_ISTRUZIONI_.
1. Nel testo sulla Christ Church, chi ha realizzato la vetrata chiamata “Alice’s Window”, e in che anno?
2. Traduci in inglese questa frase del testo sulla Christ Church: “Da qui si arriva alla Christ Church Cathedral, la più piccola cattedrale del paese, dove sia Dodgson che la famiglia Liddell assistevano alla messa.”
3. Prosegui il testo sulla Christ Church a partire dalla sua ultima frase.

_TESTO ESTRATTO_.
Nella vetrata della finestra, detta “Alice’s Window“, creata nel 1985 da Patrick Reyntiens, si trova il ritratto della stessa Alice Liddell e quello di Carroll, oltre ad altri personaggi fantastici della storia. Poi si continua il percorso scendendo una grandiosa scalinata e passando sotto un arco di pietra, fino a sbucare nell’assolato Tom Quad, il cortile quadrato.

Nell’angolo nord-ovest del Quad si trovava l’appartamento di Dodgson, che abitò prima al piano terra, dove scrisse la Alice nel paese delle meraviglie, poi in quello al piano superiore, nel quale rimase fino alla morte. Da qui si arriva alla Christ Church Cathedral, la più piccola cattedrale del paese, dove sia Dodgson che la famiglia Liddell assistevano alla messa.

_DATI REGISTRATI_.
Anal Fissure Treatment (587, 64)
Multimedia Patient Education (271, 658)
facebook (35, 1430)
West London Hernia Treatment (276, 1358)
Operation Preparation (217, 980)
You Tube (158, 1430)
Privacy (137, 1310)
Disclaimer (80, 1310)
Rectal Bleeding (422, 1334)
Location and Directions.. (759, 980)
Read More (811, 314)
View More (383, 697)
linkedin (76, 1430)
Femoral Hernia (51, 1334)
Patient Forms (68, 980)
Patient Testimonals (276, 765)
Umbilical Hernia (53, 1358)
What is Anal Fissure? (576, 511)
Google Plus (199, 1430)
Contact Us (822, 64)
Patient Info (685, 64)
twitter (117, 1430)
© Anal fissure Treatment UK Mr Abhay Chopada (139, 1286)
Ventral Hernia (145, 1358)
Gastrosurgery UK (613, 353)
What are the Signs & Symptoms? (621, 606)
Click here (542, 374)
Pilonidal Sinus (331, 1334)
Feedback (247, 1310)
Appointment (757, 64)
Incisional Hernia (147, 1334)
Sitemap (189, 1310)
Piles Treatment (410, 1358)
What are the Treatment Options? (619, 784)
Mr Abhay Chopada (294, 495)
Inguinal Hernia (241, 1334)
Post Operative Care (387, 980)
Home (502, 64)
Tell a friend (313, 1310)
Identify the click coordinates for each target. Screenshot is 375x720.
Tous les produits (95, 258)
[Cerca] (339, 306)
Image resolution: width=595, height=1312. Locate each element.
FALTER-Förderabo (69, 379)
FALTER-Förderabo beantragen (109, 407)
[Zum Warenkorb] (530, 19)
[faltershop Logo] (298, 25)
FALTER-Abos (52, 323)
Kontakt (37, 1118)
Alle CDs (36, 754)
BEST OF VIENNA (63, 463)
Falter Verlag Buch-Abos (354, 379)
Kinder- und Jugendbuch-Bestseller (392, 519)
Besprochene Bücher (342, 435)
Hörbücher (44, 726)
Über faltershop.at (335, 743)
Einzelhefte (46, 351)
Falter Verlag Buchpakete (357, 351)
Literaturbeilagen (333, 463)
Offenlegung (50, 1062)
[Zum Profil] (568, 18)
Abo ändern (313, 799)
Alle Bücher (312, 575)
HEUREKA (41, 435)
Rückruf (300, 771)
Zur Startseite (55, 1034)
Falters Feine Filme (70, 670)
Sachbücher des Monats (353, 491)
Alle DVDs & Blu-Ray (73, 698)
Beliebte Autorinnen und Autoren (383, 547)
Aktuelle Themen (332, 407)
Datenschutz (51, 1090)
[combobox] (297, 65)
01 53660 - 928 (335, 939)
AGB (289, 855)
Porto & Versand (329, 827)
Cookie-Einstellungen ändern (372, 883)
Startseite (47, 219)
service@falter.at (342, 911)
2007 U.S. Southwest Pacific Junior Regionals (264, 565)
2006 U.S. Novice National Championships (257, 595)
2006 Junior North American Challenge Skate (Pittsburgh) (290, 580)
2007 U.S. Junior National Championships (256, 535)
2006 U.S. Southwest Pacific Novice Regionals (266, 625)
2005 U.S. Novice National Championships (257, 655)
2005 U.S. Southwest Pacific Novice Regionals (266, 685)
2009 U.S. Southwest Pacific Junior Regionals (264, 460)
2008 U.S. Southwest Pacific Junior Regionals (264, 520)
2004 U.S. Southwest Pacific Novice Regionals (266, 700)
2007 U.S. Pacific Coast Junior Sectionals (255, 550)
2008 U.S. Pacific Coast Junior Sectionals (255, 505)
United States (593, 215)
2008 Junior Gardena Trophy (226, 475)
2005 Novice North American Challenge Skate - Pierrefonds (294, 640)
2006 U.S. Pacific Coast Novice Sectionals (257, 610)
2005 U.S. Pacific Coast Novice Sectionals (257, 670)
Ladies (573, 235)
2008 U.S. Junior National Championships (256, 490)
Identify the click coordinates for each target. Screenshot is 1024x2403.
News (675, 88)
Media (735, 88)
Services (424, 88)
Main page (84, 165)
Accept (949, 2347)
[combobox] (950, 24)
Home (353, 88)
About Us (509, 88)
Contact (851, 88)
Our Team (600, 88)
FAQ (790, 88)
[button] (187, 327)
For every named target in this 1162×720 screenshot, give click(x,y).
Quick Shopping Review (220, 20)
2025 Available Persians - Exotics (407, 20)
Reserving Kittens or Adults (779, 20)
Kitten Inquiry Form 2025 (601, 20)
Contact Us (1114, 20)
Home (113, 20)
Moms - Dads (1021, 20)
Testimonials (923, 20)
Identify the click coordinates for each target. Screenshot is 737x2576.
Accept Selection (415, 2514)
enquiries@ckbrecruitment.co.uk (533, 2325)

_RISPOSTE ATTESE_.
1. Patrick Reyntiens, nel 1985.

2. From here you reach Christ Church Cathedral, the smallest cathedral in the country, where both Dodgson and the Liddell family attended mass.

3.
In giro per Oxford

Fuori dal college, al numero 83 di S.Aldates, c’è invece una porta rossa, la stessa del negozio dove Alice Liddell amava comprare i suoi dolci di zucchero d’orzo. Oggi ospita l’Alice’s Shop e l’atmosfera, evidentemente, è piuttosto commerciale. All’Oxford University Museum of Natural History si può osservare invece una creatura estinta che sicuramente ispirò lo scrittore: il Dodo, uccello leggendario che Dodgson amava molto anche per un gioco di parole legato alla sua balbuzie (Do-Do-gson);

il dodo nella favola, insieme ad altri animaletti, accoglie Alice nel Paese delle Meraviglie. Oggi lo si può vedere anche decorare le cornici della Bodleian Library, insieme ad altre creature di fantasiosa provenienza, ma le sculture sono recenti. Per entrare veramente nell’atmosfera di Alice nel paese delle meraviglie basta lasciare il centro, trafficato e pieno di turisti, per incamminarsi lungo il fiume.

Lasciarsi sedurre dalla quieta bellezza di una passeggiata sotto querce ed aceri è facile, mentre l’acqua del Tamigi che scorre lì accanto ti porta indietro nel tempo; il Folly Bridge è uno dei ponti più caratteristici di Oxford, dove si può noleggiare una barca per una gita sul fiume, come quella di Dodgson con le sorelle Liddell.

Chi era veramente Alice?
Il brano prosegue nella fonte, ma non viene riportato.